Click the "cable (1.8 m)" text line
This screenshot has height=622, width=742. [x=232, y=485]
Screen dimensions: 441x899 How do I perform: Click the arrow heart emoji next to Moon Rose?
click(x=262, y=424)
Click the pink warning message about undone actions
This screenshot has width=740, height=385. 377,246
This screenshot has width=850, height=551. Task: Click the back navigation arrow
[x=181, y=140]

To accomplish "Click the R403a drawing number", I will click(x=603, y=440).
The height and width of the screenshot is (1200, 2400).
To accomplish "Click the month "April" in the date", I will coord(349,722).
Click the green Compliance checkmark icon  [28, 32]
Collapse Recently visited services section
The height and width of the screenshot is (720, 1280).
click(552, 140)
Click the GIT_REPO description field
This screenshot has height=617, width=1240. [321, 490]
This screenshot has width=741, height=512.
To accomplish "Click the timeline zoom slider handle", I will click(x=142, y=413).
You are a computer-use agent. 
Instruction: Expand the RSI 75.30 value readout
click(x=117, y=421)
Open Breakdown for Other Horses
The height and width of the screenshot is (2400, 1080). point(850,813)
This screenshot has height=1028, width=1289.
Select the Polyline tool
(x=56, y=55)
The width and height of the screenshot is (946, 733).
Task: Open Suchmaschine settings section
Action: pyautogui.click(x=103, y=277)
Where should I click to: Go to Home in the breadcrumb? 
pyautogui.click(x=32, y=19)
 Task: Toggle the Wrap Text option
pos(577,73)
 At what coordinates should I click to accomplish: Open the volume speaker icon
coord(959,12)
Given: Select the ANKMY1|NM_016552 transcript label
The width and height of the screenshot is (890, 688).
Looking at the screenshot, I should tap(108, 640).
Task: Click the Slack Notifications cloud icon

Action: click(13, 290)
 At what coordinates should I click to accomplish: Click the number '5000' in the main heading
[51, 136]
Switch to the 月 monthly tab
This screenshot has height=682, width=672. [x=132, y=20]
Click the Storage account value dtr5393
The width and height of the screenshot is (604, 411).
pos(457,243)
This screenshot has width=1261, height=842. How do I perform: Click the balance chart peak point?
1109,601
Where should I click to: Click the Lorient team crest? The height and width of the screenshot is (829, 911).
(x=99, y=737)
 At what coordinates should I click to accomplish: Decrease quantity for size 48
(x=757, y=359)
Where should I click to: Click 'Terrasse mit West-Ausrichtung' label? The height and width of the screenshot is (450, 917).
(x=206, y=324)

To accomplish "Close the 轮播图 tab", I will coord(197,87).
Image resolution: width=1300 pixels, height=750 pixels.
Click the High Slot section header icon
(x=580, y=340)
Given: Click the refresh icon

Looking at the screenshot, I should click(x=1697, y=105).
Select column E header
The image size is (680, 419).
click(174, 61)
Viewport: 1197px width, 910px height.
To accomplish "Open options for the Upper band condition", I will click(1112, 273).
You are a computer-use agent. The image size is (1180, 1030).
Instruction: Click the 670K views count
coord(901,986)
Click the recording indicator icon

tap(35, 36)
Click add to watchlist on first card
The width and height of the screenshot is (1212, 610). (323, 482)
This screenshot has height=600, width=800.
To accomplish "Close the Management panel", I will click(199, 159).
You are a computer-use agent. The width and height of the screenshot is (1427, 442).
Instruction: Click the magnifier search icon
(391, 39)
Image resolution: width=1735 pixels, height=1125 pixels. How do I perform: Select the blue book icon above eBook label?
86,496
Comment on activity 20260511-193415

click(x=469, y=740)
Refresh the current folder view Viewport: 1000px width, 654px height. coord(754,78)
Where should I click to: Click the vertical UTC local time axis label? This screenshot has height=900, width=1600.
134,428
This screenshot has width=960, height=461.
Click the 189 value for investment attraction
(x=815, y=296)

=-=-=-=-=

PROBLEM REQUIREMENTS: Take the entries above and return all of them exactly.

TASK RESULT:
Click the "cable (1.8 m)" text line
This screenshot has height=622, width=742. [x=232, y=485]
Screen dimensions: 441x899 How do I perform: Click the arrow heart emoji next to Moon Rose?
click(x=262, y=424)
Click the pink warning message about undone actions
This screenshot has width=740, height=385. 377,246
This screenshot has width=850, height=551. Task: Click the back navigation arrow
[x=181, y=140]

To accomplish "Click the R403a drawing number", I will click(x=603, y=440).
The height and width of the screenshot is (1200, 2400).
To accomplish "Click the month "April" in the date", I will coord(349,722).
Click the green Compliance checkmark icon  [28, 32]
Collapse Recently visited services section
The height and width of the screenshot is (720, 1280).
click(552, 140)
Click the GIT_REPO description field
This screenshot has height=617, width=1240. [321, 490]
This screenshot has width=741, height=512.
To accomplish "Click the timeline zoom slider handle", I will click(x=142, y=413).
You are a computer-use agent. 
Instruction: Expand the RSI 75.30 value readout
click(x=117, y=421)
Open Breakdown for Other Horses
The height and width of the screenshot is (2400, 1080). point(850,813)
This screenshot has height=1028, width=1289.
Select the Polyline tool
(x=56, y=55)
The width and height of the screenshot is (946, 733).
Task: Open Suchmaschine settings section
Action: pyautogui.click(x=103, y=277)
Where should I click to: Go to Home in the breadcrumb? 
pyautogui.click(x=32, y=19)
 Task: Toggle the Wrap Text option
pos(577,73)
 At what coordinates should I click to accomplish: Open the volume speaker icon
coord(959,12)
Given: Select the ANKMY1|NM_016552 transcript label
The width and height of the screenshot is (890, 688).
Looking at the screenshot, I should tap(108, 640).
Task: Click the Slack Notifications cloud icon

Action: click(13, 290)
 At what coordinates should I click to accomplish: Click the number '5000' in the main heading
[51, 136]
Switch to the 月 monthly tab
This screenshot has height=682, width=672. [x=132, y=20]
Click the Storage account value dtr5393
The width and height of the screenshot is (604, 411).
pos(457,243)
This screenshot has width=1261, height=842. How do I perform: Click the balance chart peak point?
1109,601
Where should I click to: Click the Lorient team crest? The height and width of the screenshot is (829, 911).
(x=99, y=737)
 At what coordinates should I click to accomplish: Decrease quantity for size 48
(x=757, y=359)
Where should I click to: Click 'Terrasse mit West-Ausrichtung' label? The height and width of the screenshot is (450, 917).
(x=206, y=324)

To accomplish "Close the 轮播图 tab", I will coord(197,87).
Image resolution: width=1300 pixels, height=750 pixels.
Click the High Slot section header icon
(x=580, y=340)
Given: Click the refresh icon

Looking at the screenshot, I should click(x=1697, y=105).
Select column E header
The image size is (680, 419).
click(174, 61)
Viewport: 1197px width, 910px height.
To accomplish "Open options for the Upper band condition", I will click(1112, 273).
You are a computer-use agent. The image size is (1180, 1030).
Instruction: Click the 670K views count
coord(901,986)
Click the recording indicator icon

tap(35, 36)
Click add to watchlist on first card
The width and height of the screenshot is (1212, 610). (323, 482)
This screenshot has height=600, width=800.
To accomplish "Close the Management panel", I will click(199, 159).
You are a computer-use agent. The width and height of the screenshot is (1427, 442).
Instruction: Click the magnifier search icon
(391, 39)
Image resolution: width=1735 pixels, height=1125 pixels. How do I perform: Select the blue book icon above eBook label?
86,496
Comment on activity 20260511-193415

click(x=469, y=740)
Refresh the current folder view Viewport: 1000px width, 654px height. coord(754,78)
Where should I click to: Click the vertical UTC local time axis label? This screenshot has height=900, width=1600.
134,428
This screenshot has width=960, height=461.
Click the 189 value for investment attraction
(x=815, y=296)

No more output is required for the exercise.